» **Task description**: Reproduce, exactly and in full, the lines from the one with "Expand the Display dropdown menu" through the one with "Task: Enable the" in the data below; drop pictures.

» **Data for this exercise**:
= Beginning of Section =

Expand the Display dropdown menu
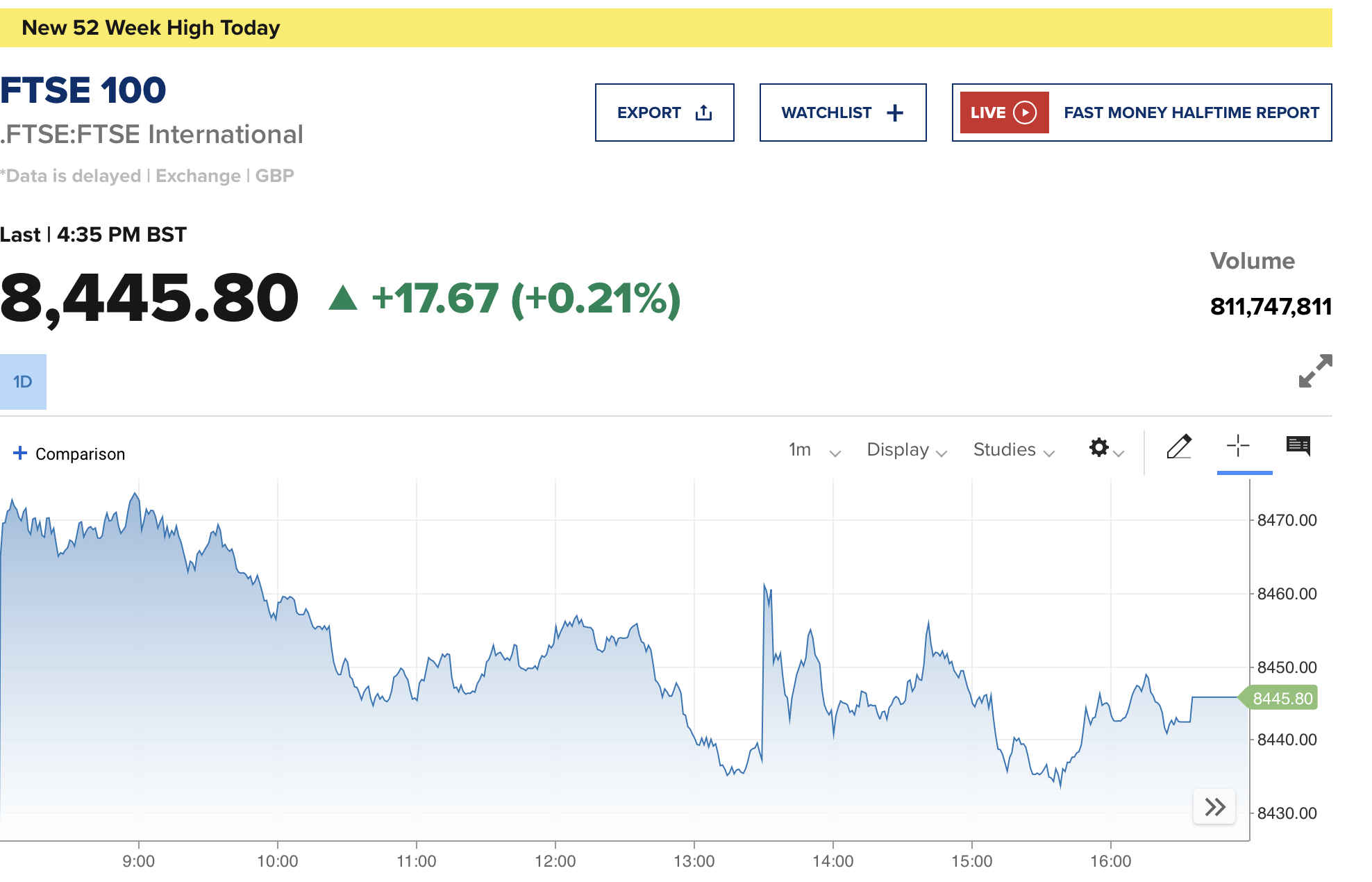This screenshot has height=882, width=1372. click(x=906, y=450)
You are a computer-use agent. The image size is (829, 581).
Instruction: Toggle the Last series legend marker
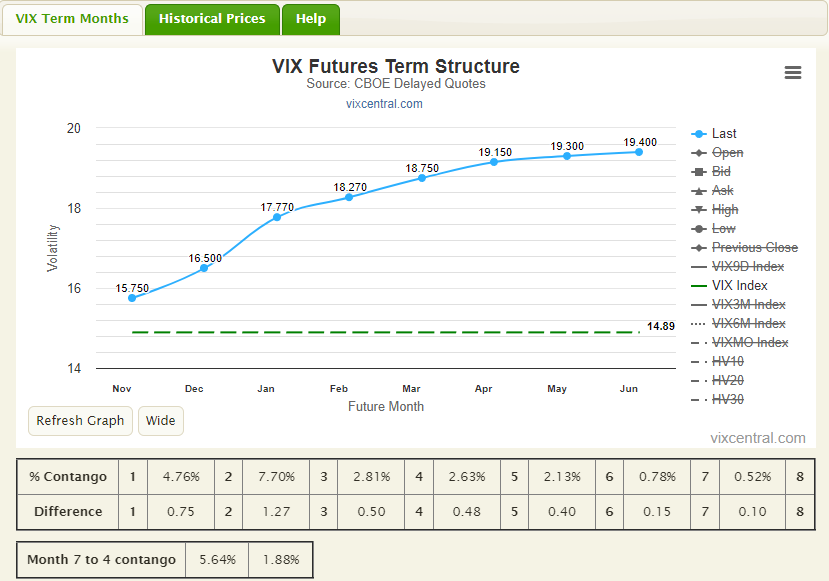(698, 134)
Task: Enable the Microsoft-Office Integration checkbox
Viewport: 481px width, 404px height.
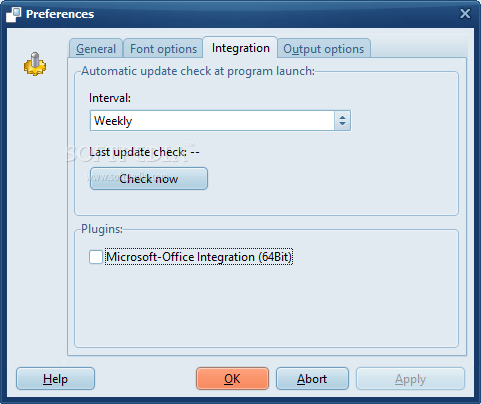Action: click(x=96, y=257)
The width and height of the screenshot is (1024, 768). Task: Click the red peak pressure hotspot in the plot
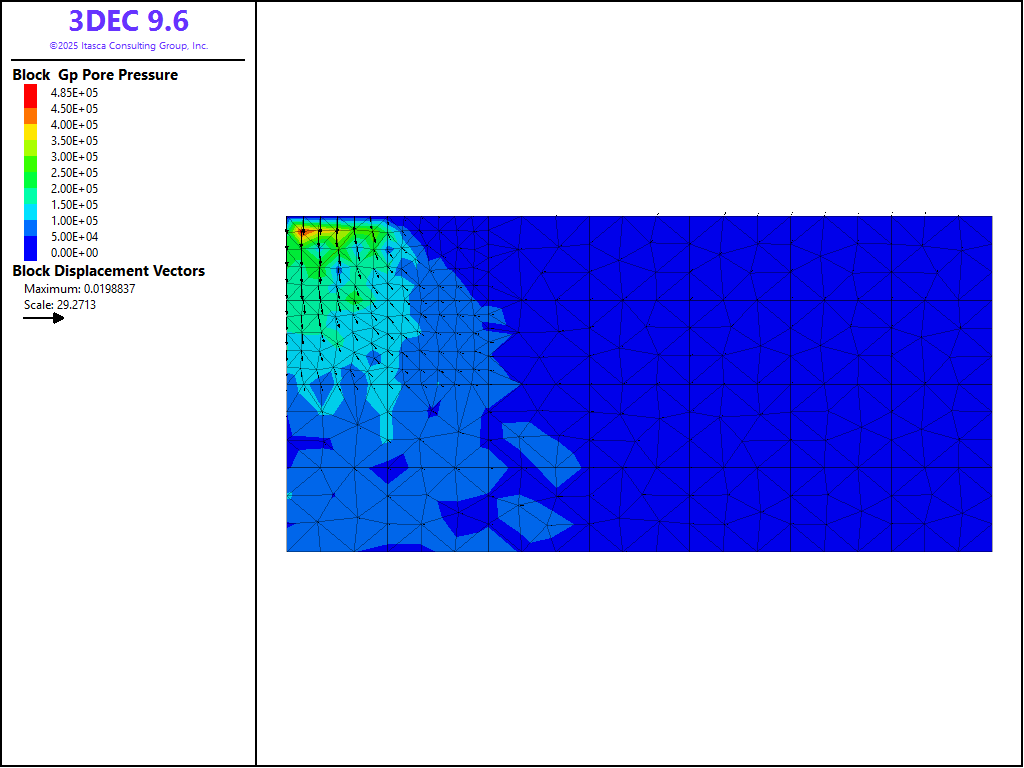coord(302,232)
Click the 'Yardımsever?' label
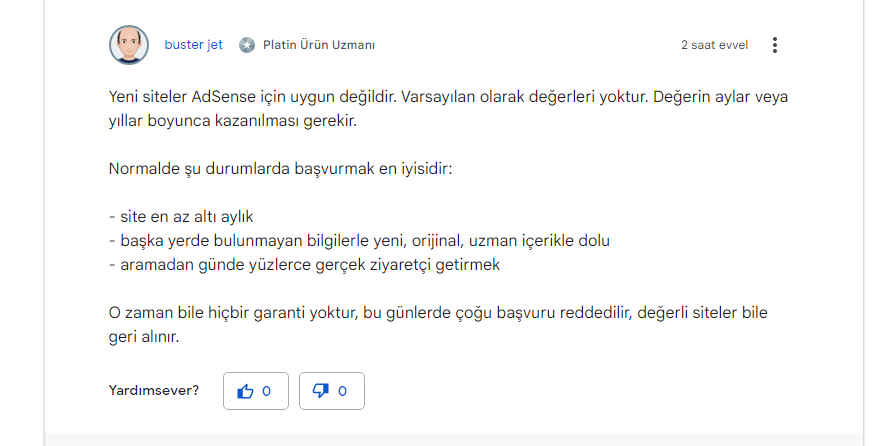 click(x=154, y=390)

= End of Section =
= Beginning of Section =

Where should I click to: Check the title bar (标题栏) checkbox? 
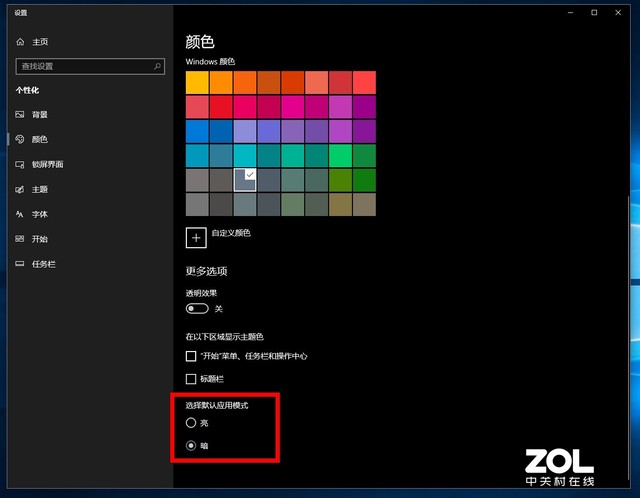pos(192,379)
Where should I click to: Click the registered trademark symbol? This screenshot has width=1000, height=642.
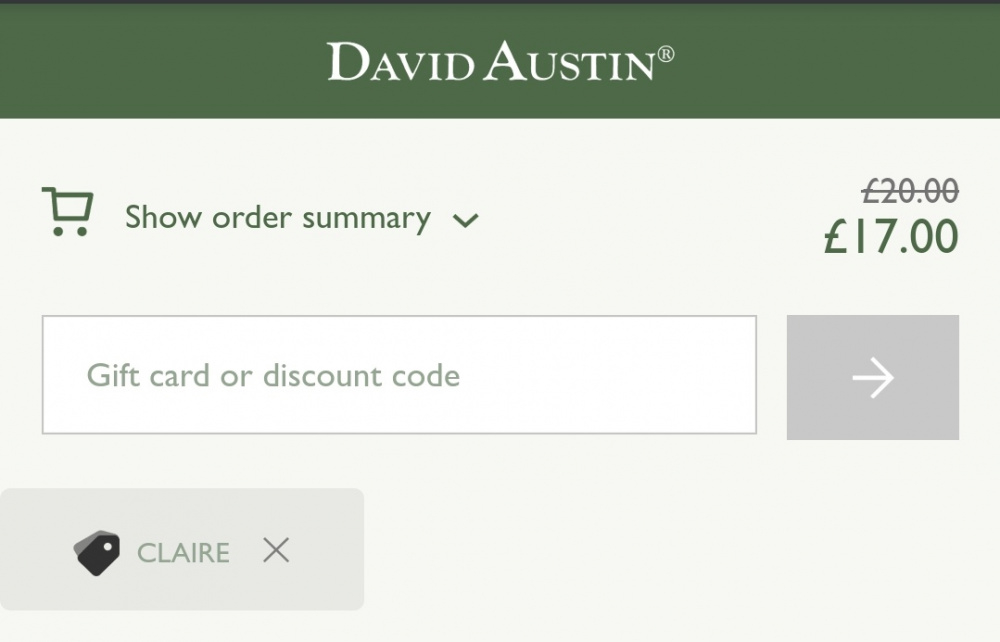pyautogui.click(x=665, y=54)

= End of Section =

» **Final answer**:
Expand the Display dropdown menu
This screenshot has height=882, width=1372. click(x=906, y=450)
You are a computer-use agent. The image size is (829, 581).
Instruction: Toggle the Last series legend marker
(698, 134)
Task: Enable the Microsoft-Office Integration checkbox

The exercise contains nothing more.